4 Frank Simpson (Nuke)
Debuting in 1986’s Daredevil #232, Frank Simpson was hand-picked to be a test subject for the Weapon Plus program, the project that had previously created Captain America and would go on to forge Wolverine into a weapon. Eighteen recruits of the Weapon VII program, a.k.a. Project: Homegrown, were killed during testing, but Simpson survived, becoming the deranged super soldier known as Nuke. The program also fit him with cybernetic enhancements and left him addicted to placebo pills to control his aggression. Much like Luke Cage, a version of Simpson appeared in Netflix’s Jessica Jones, portrayed by Wil Traval, so it’s possible he could make his way into the MCU proper.
3 Robert Reynolds (Sentry)
After WWII, Project: Sentry was started to recreate the super-soldier serum but with its effects amplified by a hundred thousand percent. However, the project went the best part of forty years without turning any meaningful results. That was until Robert Reynolds, a meth addict, broke into a laboratory and ingested the “Golden Sentry Serum,” gaining the power of a million exploding suns. Although striving for good, Reynolds’ darker persona, the Void, posed a huge threat to the Marvel Universe, with two sides of the same person becoming arch-enemies. The Sentry is rumored to debut in the MCU during Phase 5’s Thunderbolts, but nothing involving the character has been confirmed.
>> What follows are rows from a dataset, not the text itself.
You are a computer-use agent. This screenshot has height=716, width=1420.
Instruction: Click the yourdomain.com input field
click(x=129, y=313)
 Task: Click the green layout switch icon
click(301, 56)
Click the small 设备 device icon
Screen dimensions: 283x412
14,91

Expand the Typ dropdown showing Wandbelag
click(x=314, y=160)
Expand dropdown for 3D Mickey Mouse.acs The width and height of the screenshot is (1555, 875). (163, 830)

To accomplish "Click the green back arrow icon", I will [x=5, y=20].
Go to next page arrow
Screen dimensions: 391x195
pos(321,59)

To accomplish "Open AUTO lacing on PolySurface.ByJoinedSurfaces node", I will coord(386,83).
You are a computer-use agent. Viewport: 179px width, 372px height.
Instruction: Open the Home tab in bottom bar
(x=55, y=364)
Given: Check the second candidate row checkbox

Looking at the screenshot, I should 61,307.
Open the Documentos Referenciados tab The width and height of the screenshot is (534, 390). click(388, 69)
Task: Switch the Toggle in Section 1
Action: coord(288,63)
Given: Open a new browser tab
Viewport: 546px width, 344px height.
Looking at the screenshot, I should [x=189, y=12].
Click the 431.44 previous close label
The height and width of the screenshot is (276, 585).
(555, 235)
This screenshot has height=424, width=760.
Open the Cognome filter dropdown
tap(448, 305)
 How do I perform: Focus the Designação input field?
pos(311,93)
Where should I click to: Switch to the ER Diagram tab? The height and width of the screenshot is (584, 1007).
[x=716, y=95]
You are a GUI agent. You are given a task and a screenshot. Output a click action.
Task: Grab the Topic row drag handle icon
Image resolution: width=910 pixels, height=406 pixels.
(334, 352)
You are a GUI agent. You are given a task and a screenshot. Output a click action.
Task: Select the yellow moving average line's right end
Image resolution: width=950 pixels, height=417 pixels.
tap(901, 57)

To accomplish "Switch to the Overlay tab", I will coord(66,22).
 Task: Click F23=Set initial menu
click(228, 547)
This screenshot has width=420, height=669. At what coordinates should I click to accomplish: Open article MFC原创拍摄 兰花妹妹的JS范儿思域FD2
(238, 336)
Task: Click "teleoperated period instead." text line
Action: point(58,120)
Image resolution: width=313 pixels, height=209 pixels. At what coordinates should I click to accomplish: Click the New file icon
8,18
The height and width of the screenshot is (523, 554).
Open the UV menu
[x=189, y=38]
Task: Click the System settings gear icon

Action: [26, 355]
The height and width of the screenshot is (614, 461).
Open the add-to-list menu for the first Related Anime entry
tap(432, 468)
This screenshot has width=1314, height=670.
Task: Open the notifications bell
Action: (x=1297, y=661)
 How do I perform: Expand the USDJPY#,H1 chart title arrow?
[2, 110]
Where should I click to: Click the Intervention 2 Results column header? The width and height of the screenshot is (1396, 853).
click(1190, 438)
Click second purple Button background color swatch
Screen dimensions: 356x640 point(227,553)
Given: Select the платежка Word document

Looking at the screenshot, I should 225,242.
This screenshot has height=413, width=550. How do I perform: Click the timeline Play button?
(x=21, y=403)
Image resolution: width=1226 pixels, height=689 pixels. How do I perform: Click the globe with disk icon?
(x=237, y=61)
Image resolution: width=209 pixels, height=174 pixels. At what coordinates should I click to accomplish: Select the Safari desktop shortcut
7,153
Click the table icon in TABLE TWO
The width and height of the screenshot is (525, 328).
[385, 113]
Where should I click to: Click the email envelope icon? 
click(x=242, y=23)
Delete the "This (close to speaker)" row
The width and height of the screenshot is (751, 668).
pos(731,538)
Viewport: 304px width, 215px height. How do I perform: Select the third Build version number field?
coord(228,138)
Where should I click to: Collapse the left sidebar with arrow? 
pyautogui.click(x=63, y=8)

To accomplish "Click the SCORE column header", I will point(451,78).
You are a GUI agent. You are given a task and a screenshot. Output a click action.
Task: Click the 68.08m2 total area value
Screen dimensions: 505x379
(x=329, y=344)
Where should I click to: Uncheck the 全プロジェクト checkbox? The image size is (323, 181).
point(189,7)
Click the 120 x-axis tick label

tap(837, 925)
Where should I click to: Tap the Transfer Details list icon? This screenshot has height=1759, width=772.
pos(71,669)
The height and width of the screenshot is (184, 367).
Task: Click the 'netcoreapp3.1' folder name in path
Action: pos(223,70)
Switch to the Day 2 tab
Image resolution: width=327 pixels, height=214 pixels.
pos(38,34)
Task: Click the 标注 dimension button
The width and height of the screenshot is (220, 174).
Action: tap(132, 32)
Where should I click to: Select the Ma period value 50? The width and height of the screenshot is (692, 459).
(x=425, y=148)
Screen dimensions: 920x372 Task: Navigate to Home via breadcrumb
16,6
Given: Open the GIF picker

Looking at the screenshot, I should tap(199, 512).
Introduced in 2004’s Captain America and the Falcon #1, not much is known about the Anti-Cap’s background or real identity. Although rejected from serving in the United States Navy, the Anti-Cap signed up to be part of an experimental program in which the subject would receive a spinal implant that would disperse a super-soldier serum-like drug into the subject. With his power awakened after being shot, the US Navy quickly began to lose control of their super soldier, and after a brawl with Captain America, the subject was dubbed the Anti-Cap. This would be an interesting story to tell in the MCU, particularly now that Sam Wilson has become Captain America.
1 Mitchell Tanner (Warhawk)
After being critically wounded in the Vietnam War, Mitchell Tanner was given a version of the super-soldier serum by Dr. Noah Burstein, the man who would later experiment on Luke Cage. The serum gave Tanner steel-like skin and superhuman strength but left Tanner with a mental imbalance. Dubbed Warhawk, Tanner became an assassin for the CIA and later infiltrated and attacked the X-Men while working with the Hellfire Club, though he would later work for SHIELD in exchange for a reduced prison sentence. With the potential for Luke Cage to debut in the Marvel Cinematic Universe, it’s possible that Mitchell Tanner’s Warhawk might not be too far behind.